# [Input material]
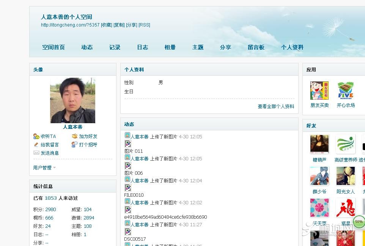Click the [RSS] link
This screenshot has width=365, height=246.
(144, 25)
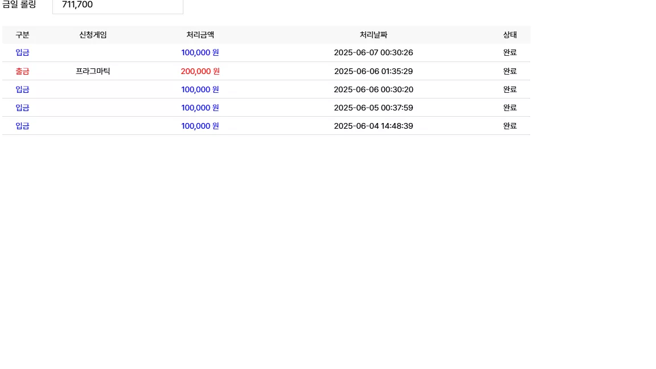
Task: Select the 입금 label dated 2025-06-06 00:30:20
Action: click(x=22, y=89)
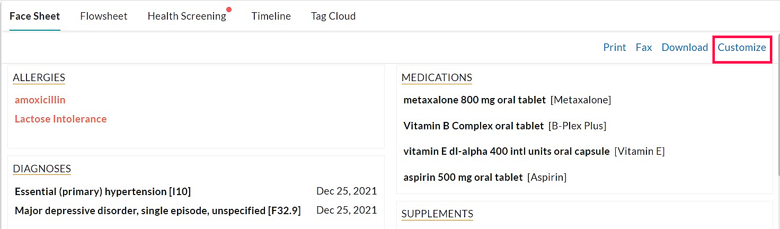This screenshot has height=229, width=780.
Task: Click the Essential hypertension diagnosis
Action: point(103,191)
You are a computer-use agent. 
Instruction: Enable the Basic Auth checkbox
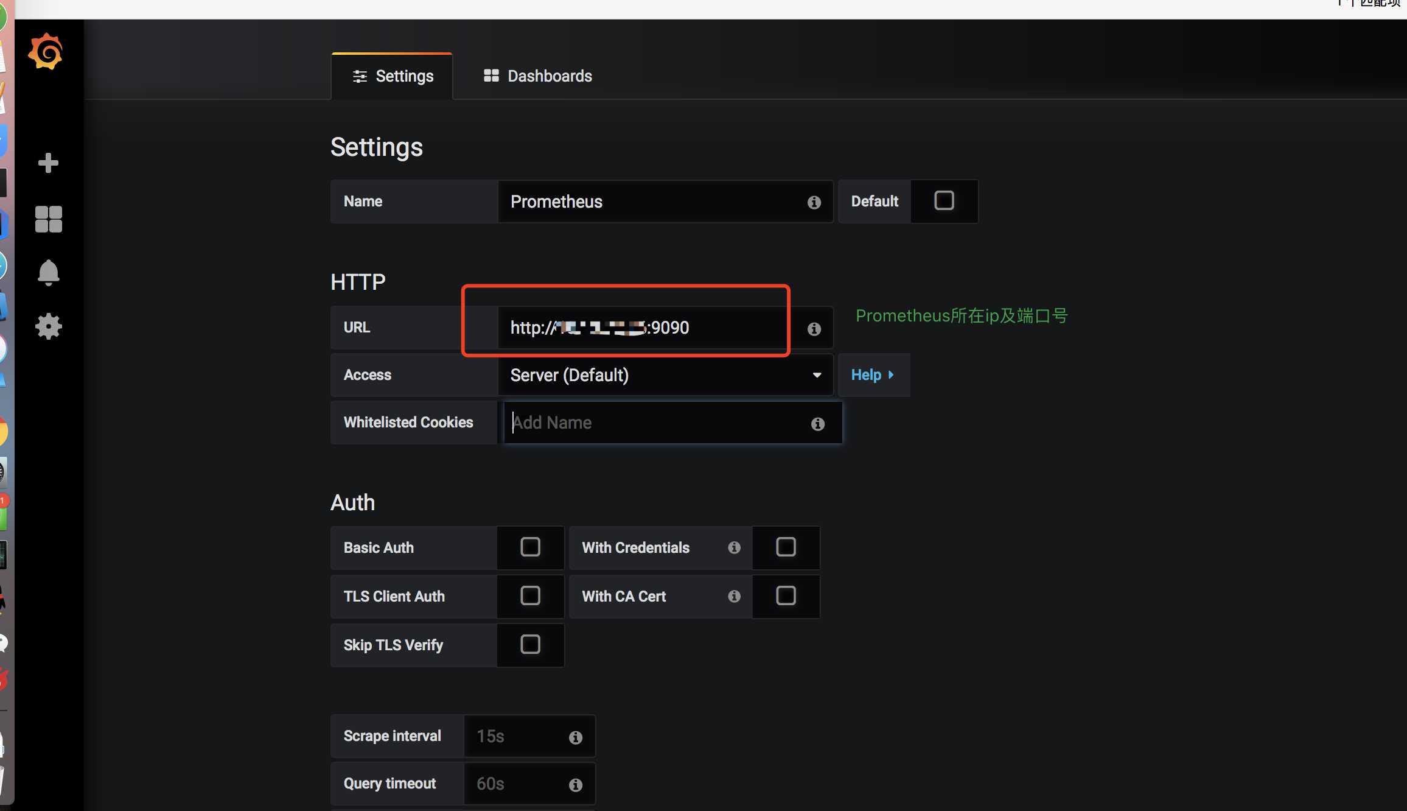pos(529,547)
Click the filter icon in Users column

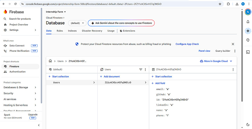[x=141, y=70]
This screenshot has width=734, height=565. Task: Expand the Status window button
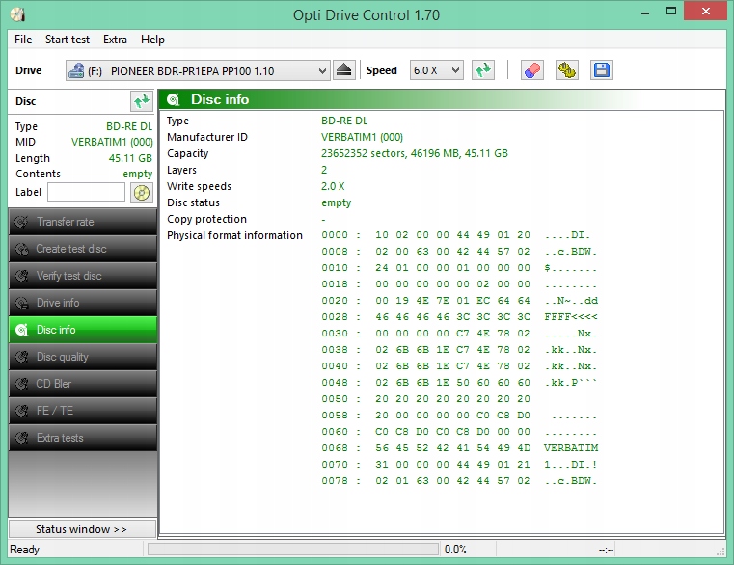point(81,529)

# [Set task]
Put the stretch of the items from the line containing "You are a computer-use agent." through the end of the items into a numbered list, skipping blank lines. Leave out the pictures.

# [Written response]
1. You are a computer-use agent. 
2. Instruction: Enable the Basic Auth checkbox
3. pos(529,547)
4. Click the filter icon in Users column
5. [x=141, y=70]
6. This screenshot has width=734, height=565. Task: Expand the Status window button
7. point(81,529)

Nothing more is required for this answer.